EXERCISE DETAILS: Continue the piece on British newspapers from where it stops, ignoring the listing that follows it.

TEXT BLOCK:
So newspapers don’t even bother to tell you the truth. They don’t even try. They prefer to focus on things that are outside of the norm, rather than pointing out that the norm is, in fact, fucking awful.
The Guardian sells the narrative that lower bank bonuses would help, but that we’re broadly fucked until all money is abolished.
The Telegraph likes to sell you the idea that not much matters now you’re 83 and can’t shoot the natives any more, so you should just sit back and enjoy the cricket.
The Sun believes shorter, louder words and more tits make us feel better, and what the hell, it’s just a bit of fun, and your daughter probably won’t be the one to get raped as a result.
And the Express thinks higher house-prices for people living in Esher are the single most important thing in the universe. (Well, that, plus the immediate prosecution of the Duke of Edinburgh for the murder of saintly, Sloaney shagger Diana Spencer).
But the Daily Mail is more fundamentally dangerous. It wants to use an ur-narrative, the primal narrative, the one we’re all somehow aware of even though we’ve never seen it written down. In this narrative, like Eden, the world was perfect when you were younger, and then… well… something happened. That “something” is usually socialism; or the BBC; or a sexual revolution you weren’t invited to, dagnabbit; or somebody swarthy-looking with an unusual name owning your local shop. Before all of those things, life was just peachy (they seem to say). If only you’d vote against Miliband, and privatise the BBC, and sell your grandmother’s medical records to a private health company, everything in this complicated world would once again seem simple: beer would be colder, chips wouldn’t make you fat, music would have proper tunes and lyrics you understood, and you wouldn’t have to worry any more.

INFORMATION PROVIDED:
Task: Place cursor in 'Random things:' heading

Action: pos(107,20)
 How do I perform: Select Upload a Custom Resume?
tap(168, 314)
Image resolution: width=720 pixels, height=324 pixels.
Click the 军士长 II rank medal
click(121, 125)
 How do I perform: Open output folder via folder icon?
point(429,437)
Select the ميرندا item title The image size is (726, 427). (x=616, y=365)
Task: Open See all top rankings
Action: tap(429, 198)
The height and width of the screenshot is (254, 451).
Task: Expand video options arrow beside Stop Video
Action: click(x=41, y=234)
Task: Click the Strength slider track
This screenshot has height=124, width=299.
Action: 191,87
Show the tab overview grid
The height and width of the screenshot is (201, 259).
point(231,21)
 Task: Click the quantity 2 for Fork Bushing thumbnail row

OUTPUT OF THE TASK:
Of course, they can’t just come out and say that. They’d be a laughing stock, and grandmothers across the nation would suddenly be redundant. So instead, they imply it with the subtle use of the word “now”. Headlines begin thusly:
- Now the BBC allows lesbians to …
- Now the NHS wants to kill you with …
- Now Labour let French people shag your…
- Now the EU wants to stop you from hitting your children with a…
Each use of “now” subliminally sells us the concept that the world is on a downward spiral, that one thing leads to another and the whole charabanc is out of control and heading for a cliff.
There are only two rational responses to going over a cliff. The first – the one I believe the Daily Mail truly wants to engender in you – is to give up, stop asking questions, and accept your lot. There’s no point in panicking or questioning Driver Cameron about what he’s doing to change course. You may as well just let the people up-front carry on doing what they’re doing, and blame the people at the back for landing on you when the crash happens.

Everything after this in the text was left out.